On s'interroge aussi sur l'ampleur du phénomène féodo-vassalique, dont les rites, si souvent décrits, ne concernaient somme toute qu'un petit nombre d'hommes. Au terme d'un livre érudit et vigoureux, Robert Fossier pouvait conclure - et pas seulement sous forme de boutade - qu'au sens juridique du terme, aux XIe et XIIe siècles, « la féodalité n'existe pas ». Plus récemment encore, d'autres travaux ont renouvelé notre conception même des « temps féodaux », en soulignant combien la lecture que nous avons de la féodalité s'inspire de mentalités jacobines, qui nous conduisent à considérer comme « nécessairement bénéfique » l'existence d'un pouvoir central fort et comme un indice de « déclin de la civilisation » l'affaiblissement de ce pouvoir central au profit d'entités plus locales. En outre, en raison des difficultés administratives de l'époque, le système seigneurial (expression qu'il faut désormais préférer à système féodal) était peut-être le seul viable.

Enfin, certains historiens remettent en cause la connaissance même que nous croyions avoir de la « féodalité », notion juridique qui serait née non pas aux Xe et XIe siècles, mais bien plus tard, après le XIIe siècle, au moment où les juristes ont plaqué sur les réalités de leur temps un modèle juridique abstrait élaboré à partir des relations entre l'Église et ses vassaux laïcs, et non entre princes laïcs. Dans cette perspective, qui reste à explorer, le mot « fief », si fréquent aux XIIIe et XIVe siècles, n'aurait plus rien de commun avec les bénéfices de l'époque carolingienne, d'autant plus que nombre de domaines désignés alors par le mot fief sont en réalité des alleux. Bien plus, la « féodalité », loin d'être le résultat du déclin du pouvoir central et de l'administration, serait au contraire le produit du renouveau de ce pouvoir central et, surtout, du développement de la bureaucratie administrative à partir du XIIe siècle. Ces remises en question montrent bien la complexité du terme « féodalité » et l'ambiguïté des notions qu'il recouvre pour les historiens.

Fermat (Pierre de),

mathématicien (Beaumont-de-Lomagne 1601 - Castres 1665).

Conseiller au parlement de Toulouse, Pierre de Fermat doit sa postérité à ses recherches en mathématiques, qu'il effectue en « amateur ». Son œuvre, pourtant essentielle, est surtout constituée de notes éparses, en marge d'ouvrages qu'il lisait ou dans la correspondance qu'il échangeait avec Pascal et d'autres savants.

Introduisant le calcul afin de résoudre des problèmes de géométrie (géométrie analytique), Fermat forge avec Descartes, en 1637, la méthode des coordonnées, telle qu'il l'expose dans sa lettre à Descartes par sa Démonstration du lieu à trois droites. Ayant eu à se pencher sur un problème proposé à Pascal par le chevalier de Méré, Fermat est l'un des inventeurs du calcul des probabilités. En 1654, il soumet sa méthode de résolution à Pascal, qui la critique ... avant de reconnaître son erreur : « La vérité [écrit-il à Fermat] est la même à Toulouse qu'à Paris. »
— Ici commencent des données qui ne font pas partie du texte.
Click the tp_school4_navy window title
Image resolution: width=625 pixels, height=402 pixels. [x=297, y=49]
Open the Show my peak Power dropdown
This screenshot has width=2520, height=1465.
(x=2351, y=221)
Fermat est également l'artisan du renouveau de la théorie des nombres, domaine central des mathématiques, et c'est en cela surtout que ses travaux suscitèrent une grande curiosité. Étudiant les Arithmétiques de Diophante d'Alexandrie (qui vécut entre le IIe et le IVe siècle après J.-C.), il découvre en effet un théorème, dit « grand théorème de Fermat », selon lequel : si n = 2, l'équation xn + yn = zn est vraie ; mais, si n ≥ 3, la même équation n'a pas de solutions positives entières. Et il ajoute : « J'en ai découvert une démonstration véritablement merveilleuse que cette marge est trop étroite pour contenir. » Plusieurs générations de mathématiciens, assistés par des ordinateurs à la fin du XXe siècle, se sont évertués à démontrer cette conjecture. C'est seulement en juin 1993 que le Britannique Andrew Wiles en donne une démonstration. Cette longue quête a permis, entre-temps, un grand développement de la théorie des nombres, et Wiles a utilisé tous ces nouveaux outils pour prouver l'assertion de Fermat.